Your answer should hold every line of the records below that contains the string "agent".

BEGIN RECORDS FOR THE EXERCISE

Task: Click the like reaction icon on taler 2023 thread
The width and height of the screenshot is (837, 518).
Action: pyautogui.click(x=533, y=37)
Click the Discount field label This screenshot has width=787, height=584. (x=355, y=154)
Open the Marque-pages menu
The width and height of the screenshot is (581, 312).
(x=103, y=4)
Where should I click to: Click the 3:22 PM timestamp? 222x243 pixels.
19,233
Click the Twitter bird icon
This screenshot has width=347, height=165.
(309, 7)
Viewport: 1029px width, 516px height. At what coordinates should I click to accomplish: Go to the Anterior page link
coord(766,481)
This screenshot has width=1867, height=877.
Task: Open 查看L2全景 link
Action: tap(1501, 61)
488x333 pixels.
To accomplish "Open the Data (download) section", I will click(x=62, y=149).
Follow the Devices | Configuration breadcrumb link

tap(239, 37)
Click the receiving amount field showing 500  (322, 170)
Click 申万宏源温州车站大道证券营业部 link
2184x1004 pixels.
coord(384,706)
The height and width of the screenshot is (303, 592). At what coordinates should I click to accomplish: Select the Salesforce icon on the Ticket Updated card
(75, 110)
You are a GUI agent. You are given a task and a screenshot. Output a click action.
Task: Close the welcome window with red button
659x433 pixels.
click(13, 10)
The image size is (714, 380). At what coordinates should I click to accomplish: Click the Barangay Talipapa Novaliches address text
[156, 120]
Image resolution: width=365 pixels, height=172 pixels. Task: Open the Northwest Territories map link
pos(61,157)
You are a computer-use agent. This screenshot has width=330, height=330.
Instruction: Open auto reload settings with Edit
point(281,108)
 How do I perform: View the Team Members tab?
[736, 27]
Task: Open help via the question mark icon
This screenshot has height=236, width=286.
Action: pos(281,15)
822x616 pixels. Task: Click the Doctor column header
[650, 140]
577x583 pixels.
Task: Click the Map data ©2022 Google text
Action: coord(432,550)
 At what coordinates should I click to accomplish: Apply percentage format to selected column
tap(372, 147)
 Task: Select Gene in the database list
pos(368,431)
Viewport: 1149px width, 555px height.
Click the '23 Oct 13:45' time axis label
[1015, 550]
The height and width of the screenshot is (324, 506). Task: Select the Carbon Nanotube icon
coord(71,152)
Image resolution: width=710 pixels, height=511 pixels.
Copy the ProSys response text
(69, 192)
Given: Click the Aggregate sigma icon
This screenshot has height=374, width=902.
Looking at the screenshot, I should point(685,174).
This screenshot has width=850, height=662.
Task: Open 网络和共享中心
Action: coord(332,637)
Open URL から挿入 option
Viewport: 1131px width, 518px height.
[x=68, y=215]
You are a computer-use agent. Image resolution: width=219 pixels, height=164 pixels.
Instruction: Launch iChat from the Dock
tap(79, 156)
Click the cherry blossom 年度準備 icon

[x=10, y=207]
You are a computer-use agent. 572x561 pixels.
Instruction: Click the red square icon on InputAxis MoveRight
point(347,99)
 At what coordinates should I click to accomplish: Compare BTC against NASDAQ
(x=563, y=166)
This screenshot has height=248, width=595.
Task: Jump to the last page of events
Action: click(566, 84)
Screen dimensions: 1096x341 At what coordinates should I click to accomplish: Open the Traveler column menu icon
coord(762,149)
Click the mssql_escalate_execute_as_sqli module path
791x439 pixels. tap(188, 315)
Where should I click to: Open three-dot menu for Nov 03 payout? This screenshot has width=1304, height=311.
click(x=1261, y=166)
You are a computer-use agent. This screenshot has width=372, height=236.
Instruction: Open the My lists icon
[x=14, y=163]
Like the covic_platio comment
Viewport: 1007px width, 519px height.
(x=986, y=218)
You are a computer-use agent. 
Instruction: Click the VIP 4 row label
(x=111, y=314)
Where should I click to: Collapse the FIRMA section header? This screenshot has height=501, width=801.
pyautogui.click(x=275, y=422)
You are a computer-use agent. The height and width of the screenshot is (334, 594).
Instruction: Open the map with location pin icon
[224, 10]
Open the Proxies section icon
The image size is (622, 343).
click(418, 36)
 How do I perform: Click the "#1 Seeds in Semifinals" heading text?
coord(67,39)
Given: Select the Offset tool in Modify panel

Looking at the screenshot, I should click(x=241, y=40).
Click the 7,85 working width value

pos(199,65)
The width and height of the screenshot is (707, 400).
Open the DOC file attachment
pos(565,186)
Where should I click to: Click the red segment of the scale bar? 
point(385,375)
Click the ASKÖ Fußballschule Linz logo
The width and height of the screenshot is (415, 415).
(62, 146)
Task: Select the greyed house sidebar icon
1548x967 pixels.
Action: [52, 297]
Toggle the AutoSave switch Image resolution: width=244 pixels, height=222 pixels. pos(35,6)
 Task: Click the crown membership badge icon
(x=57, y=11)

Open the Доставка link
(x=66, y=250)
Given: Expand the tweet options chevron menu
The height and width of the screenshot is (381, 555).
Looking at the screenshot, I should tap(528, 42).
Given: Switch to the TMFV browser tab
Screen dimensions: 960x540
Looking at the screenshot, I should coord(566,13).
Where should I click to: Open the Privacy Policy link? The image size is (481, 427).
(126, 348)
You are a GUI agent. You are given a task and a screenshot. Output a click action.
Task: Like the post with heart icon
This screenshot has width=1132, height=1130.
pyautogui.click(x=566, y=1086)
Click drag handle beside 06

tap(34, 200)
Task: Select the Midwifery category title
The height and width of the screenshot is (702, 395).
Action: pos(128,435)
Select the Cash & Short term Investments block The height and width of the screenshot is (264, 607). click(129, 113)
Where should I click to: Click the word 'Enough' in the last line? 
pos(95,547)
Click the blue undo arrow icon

END RECORDS FOR THE EXERCISE

SOLUTION ::
You are a GUI agent. You are given a task and a screenshot. Output a click action.
You are a computer-use agent. This screenshot has width=330, height=330.
You are a computer-use agent. Image resolution: width=219 pixels, height=164 pixels.
You are a computer-use agent. 572x561 pixels.
You are a computer-use agent. This screenshot has width=372, height=236.
You are a computer-use agent. 
You are a computer-use agent. The height and width of the screenshot is (334, 594).
You are a GUI agent. You are given a task and a screenshot. Output a click action.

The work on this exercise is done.